Per rispondere al problema non è in verità mancata la messa a punto di piani di azione ad hoc. Il problema – lamenta Assica – è però che spesso questi piani hanno incontrato il limite delle risorse a disposizione. “Ogni iniziativa di contrasto alla PSA è sicuramente d’aiuto e dimostra la buona volontà delle istituzioni, ma serve un cambio di passo. – afferma Pietro D’Angeli, Presidente di Assica -. È irrinunciabile agire subito, non è possibile attendere oltre: lo chiedono le oltre 200 imprese della trasformazione e della macellazione delle carni suine e i loro quasi 30.000 addetti che sentono fortemente minacciata la resilienza della filiera di cui fanno parte e a cui contribuiscono con la loro specifica capacità ed esperienza. Sappiamo che il vero nodo sono le risorse economiche con cui poter realizzare gli interventi che tutti riconosciamo come unici efficaci ad attuare un’azione decisa di contenimento, prevenzione ed eradicazione: posa di recinzioni contenitive e di protezione, abbattimenti organizzati, pianificati e sistematici sotto un’unica regia nazionale. Per questo rivolgiamo un appello accorato al presidente del Consiglio Giorgia Meloni e al ministro dell’Economia e delle Finanze Giancarlo Giorgetti affinché si possano rendere prontamente disponibili almeno 50 milioni di euro per realizzare quanto sopra”.

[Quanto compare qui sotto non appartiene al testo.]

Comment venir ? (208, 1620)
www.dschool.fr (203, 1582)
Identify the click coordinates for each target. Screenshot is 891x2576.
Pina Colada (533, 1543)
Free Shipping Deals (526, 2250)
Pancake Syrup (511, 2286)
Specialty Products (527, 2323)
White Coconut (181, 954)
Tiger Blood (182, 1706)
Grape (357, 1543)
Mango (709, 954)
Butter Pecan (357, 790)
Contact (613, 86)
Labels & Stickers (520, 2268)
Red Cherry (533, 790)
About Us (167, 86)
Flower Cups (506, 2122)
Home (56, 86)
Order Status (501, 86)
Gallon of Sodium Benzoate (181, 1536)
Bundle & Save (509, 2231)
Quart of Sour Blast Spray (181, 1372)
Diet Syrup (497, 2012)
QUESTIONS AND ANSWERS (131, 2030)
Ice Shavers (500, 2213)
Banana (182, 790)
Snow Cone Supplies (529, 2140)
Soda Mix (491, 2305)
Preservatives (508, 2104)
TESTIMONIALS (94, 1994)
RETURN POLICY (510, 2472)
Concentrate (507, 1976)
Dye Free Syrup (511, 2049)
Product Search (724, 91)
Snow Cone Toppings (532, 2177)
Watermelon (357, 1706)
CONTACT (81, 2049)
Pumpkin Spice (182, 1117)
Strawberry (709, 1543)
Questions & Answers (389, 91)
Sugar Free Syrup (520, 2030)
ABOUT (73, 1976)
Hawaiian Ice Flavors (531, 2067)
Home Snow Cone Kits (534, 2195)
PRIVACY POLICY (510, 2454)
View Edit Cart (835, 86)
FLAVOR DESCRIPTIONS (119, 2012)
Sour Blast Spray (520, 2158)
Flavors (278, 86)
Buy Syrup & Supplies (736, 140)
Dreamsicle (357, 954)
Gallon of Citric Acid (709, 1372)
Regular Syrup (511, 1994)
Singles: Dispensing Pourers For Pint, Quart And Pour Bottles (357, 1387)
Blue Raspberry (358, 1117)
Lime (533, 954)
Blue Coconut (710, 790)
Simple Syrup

Ma non solo. È infatti necessario un cambio di passo anche sul piano del coordinamento delle attività affidato al Commissario Straordinario. “Finora – dice D’Angeli – il Commissario ha operato in piena cooperazione con le Regioni e nel rispetto delle prerogative di ciascuna, ma ci sentiamo di suggerire a tutti gli interlocutori istituzionali di provare a meglio concentrare sforzi e risorse su pochi interventi comuni coordinati a livello nazionale, nel tentativo di attuare un’azione di eradicazione d’impatto. La situazione è ancora sotto controllo, ma rischia di precipitare in un’emergenza nazionale senza precedenti per la filiera. A fronte dunque di una situazione straordinaria sentiamo il bisogno che si ricorra a soluzioni straordinarie, rapide e certe, prendendo in considerazione anche l’impiego di esperti militari sul territorio laddove necessario per garantire rapidità ed efficacia di intervento”. Occorre del resto tenere presente che “scelte sbagliate o intempestive porterebbero danni irreparabili all’intera filiera produttiva”, avverte D’Angeli.

E da qui la conclusione: “Risulta evidente – osserva D’Angeli – come un investimento di poche decine di milioni di euro sia strategico per la tenuta di un’intera filiera di produzione da miliardi di euro di valore e decine di migliaia di posti di lavoro: se si ritiene difficile in questa fase individuare le risorse necessarie, i numeri sopra esposti illustrano plasticamente come sarebbe ancora più difficile trovare i fondi per indennizzare le aziende colpite da un’avanzata ulteriore della PSA”.